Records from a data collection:
▶

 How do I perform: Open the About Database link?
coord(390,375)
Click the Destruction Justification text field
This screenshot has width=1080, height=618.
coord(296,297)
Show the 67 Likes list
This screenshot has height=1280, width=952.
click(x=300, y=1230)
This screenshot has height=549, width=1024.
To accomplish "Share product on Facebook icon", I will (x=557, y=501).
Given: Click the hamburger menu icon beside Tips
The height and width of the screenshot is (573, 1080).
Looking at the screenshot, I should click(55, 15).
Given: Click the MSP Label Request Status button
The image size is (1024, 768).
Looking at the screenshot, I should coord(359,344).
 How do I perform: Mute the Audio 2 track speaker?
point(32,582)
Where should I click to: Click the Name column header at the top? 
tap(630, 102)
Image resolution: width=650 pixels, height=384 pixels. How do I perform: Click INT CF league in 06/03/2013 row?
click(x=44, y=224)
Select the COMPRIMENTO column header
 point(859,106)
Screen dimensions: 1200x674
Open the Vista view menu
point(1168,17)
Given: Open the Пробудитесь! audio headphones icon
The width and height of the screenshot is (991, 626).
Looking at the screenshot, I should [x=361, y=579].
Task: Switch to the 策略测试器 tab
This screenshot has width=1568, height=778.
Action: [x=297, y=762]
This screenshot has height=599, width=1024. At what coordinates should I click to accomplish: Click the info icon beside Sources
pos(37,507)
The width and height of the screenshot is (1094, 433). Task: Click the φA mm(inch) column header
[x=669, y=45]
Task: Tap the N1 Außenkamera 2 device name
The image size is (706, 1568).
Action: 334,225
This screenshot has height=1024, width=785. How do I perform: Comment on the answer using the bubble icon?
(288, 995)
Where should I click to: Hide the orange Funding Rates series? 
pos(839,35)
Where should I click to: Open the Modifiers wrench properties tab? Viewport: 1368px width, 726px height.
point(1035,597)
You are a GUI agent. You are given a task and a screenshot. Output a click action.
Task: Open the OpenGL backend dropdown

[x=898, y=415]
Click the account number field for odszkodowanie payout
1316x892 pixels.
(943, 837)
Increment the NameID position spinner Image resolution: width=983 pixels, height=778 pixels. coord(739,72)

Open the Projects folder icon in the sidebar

◀

EXERCISE GOAL: Could you copy out the records above, from the line with "This screenshot has height=549, width=1024." to the line with "Looking at the screenshot, I should coord(359,344).", word for word?

ANSWER TO THE TASK:
This screenshot has height=549, width=1024.
To accomplish "Share product on Facebook icon", I will (x=557, y=501).
Given: Click the hamburger menu icon beside Tips
The height and width of the screenshot is (573, 1080).
Looking at the screenshot, I should click(55, 15).
Given: Click the MSP Label Request Status button
The image size is (1024, 768).
Looking at the screenshot, I should coord(359,344).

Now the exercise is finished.